え?本物!?と見紛うほどリアルな狼は、アメリカチームのチョコレートピエス。これだって、食べられるんですよ

名誉総裁である、常陸宮正仁親王殿下、妃殿下も作品をご覧になられていました

今大会の筆頭理事 比屋根毅氏(株式会社エーデルワイス 代表取締役)より挨拶

「オーボンヴュータン」の河田勝彦氏は、世界パティスリー2009の審査員長として登場しました




さて、いよいよ待ちにまった審査結果が発表されます!

2日間、13時間に及ぶ戦いに決着が。今のところ、優位に立つのはフランスチームですが・・・


と、その前に・・。各国のピエスをご覧いただきましょう。
デザインや作り込みはもちろんですが、今回のテーマ“エコロジー”にちなんで、動物や虫、魚、草花などのモチーフが随所に盛り込まれているのにも注目です。


●U.S.A アメリカ

かわいい表情のお魚が




●JAPAN 日本




●ITALY イタリア

ヒラヒラと舞う蝶々たち




●SINGAPORE シンガポール

大きなイカもモチーフに。かなりリアルです!




●CHINA 中国

今にも飛び跳ねそうなカエル




●AUSTRALIA オーストラリア




●FRANCE フランス

幸運を呼ぶテントウムシがあちこちに




●MALAYSIA マレーシア

これは、もしやタランチュラ?!




さすが世界大会だけあって、どの国も渾身の力作揃い!写真ではなかなかお分かりいただけないと思いますが、高さ150cm、幅60cm、奥行き40cm以内という規定サイズいっぱいに作られたピエスは、かなり迫力のあるもの。これが全てアメやチョコレートで出来ているなんて、本当にパティシエの技術には感動を覚えます!

さて、それでは、お待ちかねの結果発表です。
フランスチーム優位とはいえ、日本チームのピエスは、なかなかの迫力。逆転の可能性もありそうです。

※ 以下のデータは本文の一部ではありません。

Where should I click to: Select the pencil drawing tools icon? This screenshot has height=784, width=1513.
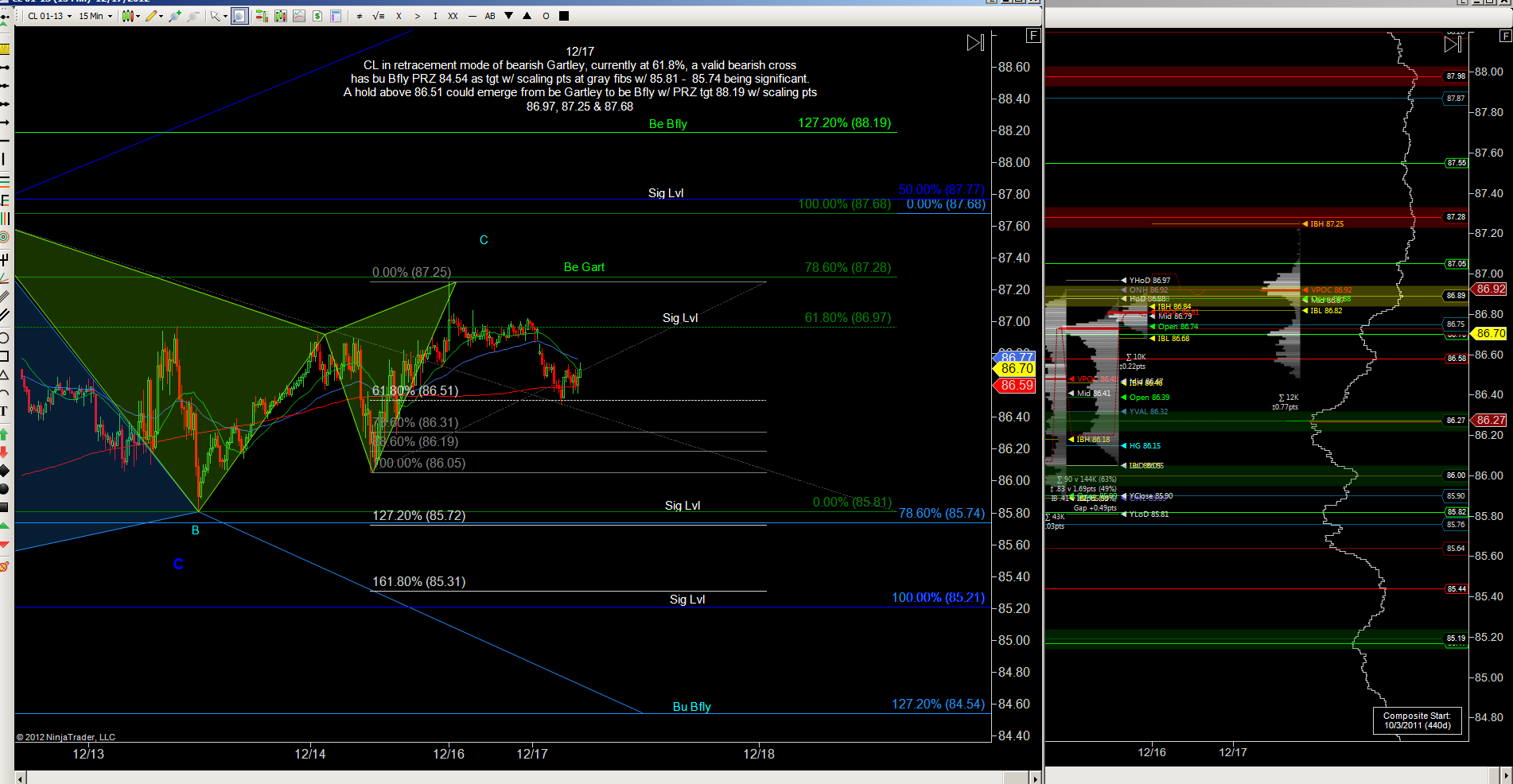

結果を待つフランスチーム。果たして優勝は誰の手に・・?!


「3位、アメリカ!」

2日目の追い上げで、見事3位に。抱き合って喜ぶアメリカチーム


「・・・2位、フランス!」

「そして優勝は、日本です!!」

“わー!”
日本の逆転優勝に、会場からも大きな歓声が!

大きなトロフィーを掲げ、喜びに顔を輝かせる選手たち!本当におめでとうございました!

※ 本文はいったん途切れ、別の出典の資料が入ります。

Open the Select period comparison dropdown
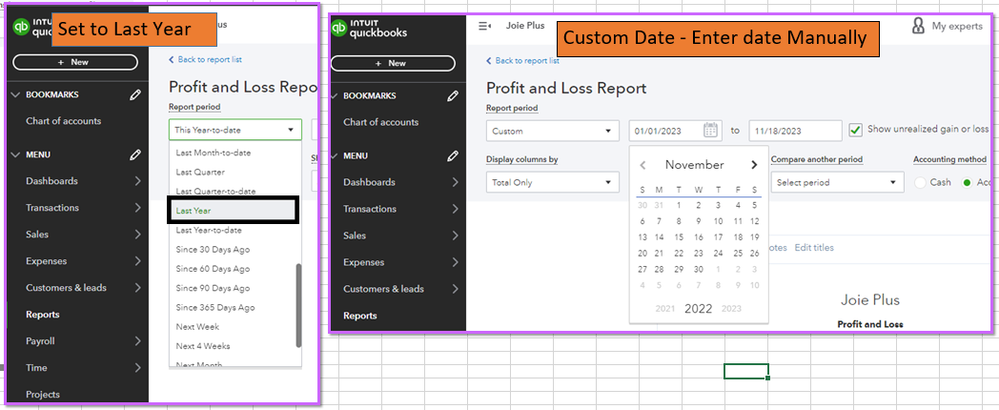 click(x=837, y=183)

ちなみに、順位は下記の通り。かなりの接戦になったようです。







普段はなかなか見ることの出来ない、パティシエたちの技や想像力を存分に教えてくれたこの大会。
勝敗はともかく、国境を越えて固く握手を交わす選手たちを見て、こういった大会を通して世界の輪が広がっていくのは素晴らしいことだと改めて感じました。
選手の皆さん、2日間、本当にお疲れ様でした!

大会を支えたパティシエの皆さん、本当にお疲れ様でした!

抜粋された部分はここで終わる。